Des aides pour l’employeur, à la Préparation Opérationnelle à l’Emploi ou POE

abattoir_carcassesQuand vous, un employeur est à la recherche de collaborateurs qualifiés, il arrive que trop peu de candidatures lui parviennent.

Dans certains secteurs, il est même très difficile de trouver du personnel, que ce soit seul, avec l’aide de Pôle emploi ou via autres annonces d’offres d’emploi.

C’est peut-être dû au manque de notoriété des métiers ou à une réputation en délicatesse, une contrainte géographique ou tout simplement, parce qu’aucune formation professionnelle n’existe pour ce que vous cherchez.

Même en réduisant vos critères de sélection au maximum, il reste difficile à trouver des candidats.

La Préparation Opérationnelle à l’Emploi ou POE

est une solution pour vous.

Vous vous engagez à embaucher des Demandeurs d’emploi, auprès de Pôle emploi, et à les former.

L’accord se fait, à la fois entre l’entreprise, le futur collaborateur, Pôle emploi et l’OPCA dont vous dépendez.

La formation du demandeur d’emploi est prise en charge, sous réserve de proposer un CDI ou un CDD d’au moins 12 mois.

En tant qu’employeur, vous pouvez assurer la formation en interne, dans votre entreprise.

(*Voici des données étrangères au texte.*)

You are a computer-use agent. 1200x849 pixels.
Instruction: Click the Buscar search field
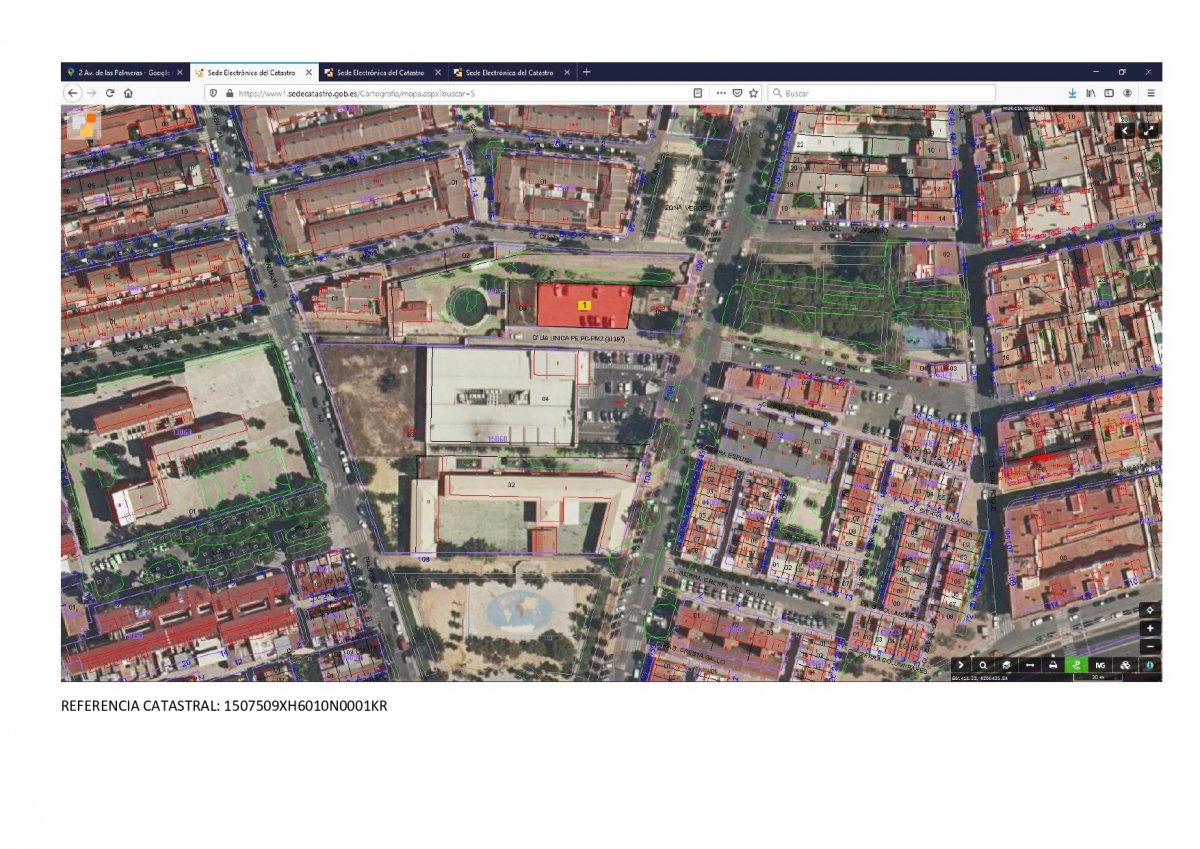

Cela vous assure que les pratiques enseignées sont bien celles qui seront opérationnelles immédiatement après la signature du contrat de travail.

Les aides que l’employeur peut obtenir sont, dans la limite des coûts réels de la formation :

  • De 5 € / heure maximum, dans la limite de 2000 €, pour une formation interne, ou
  • De 8 € /heure maximum, dans la limite de 3200 €, si la formation est assurée par un organisme de formation externe à l’entreprise

Ces aides sont versées à l’entreprise, en présentant le bilan de la convention de formation et une copie du contrat de travail.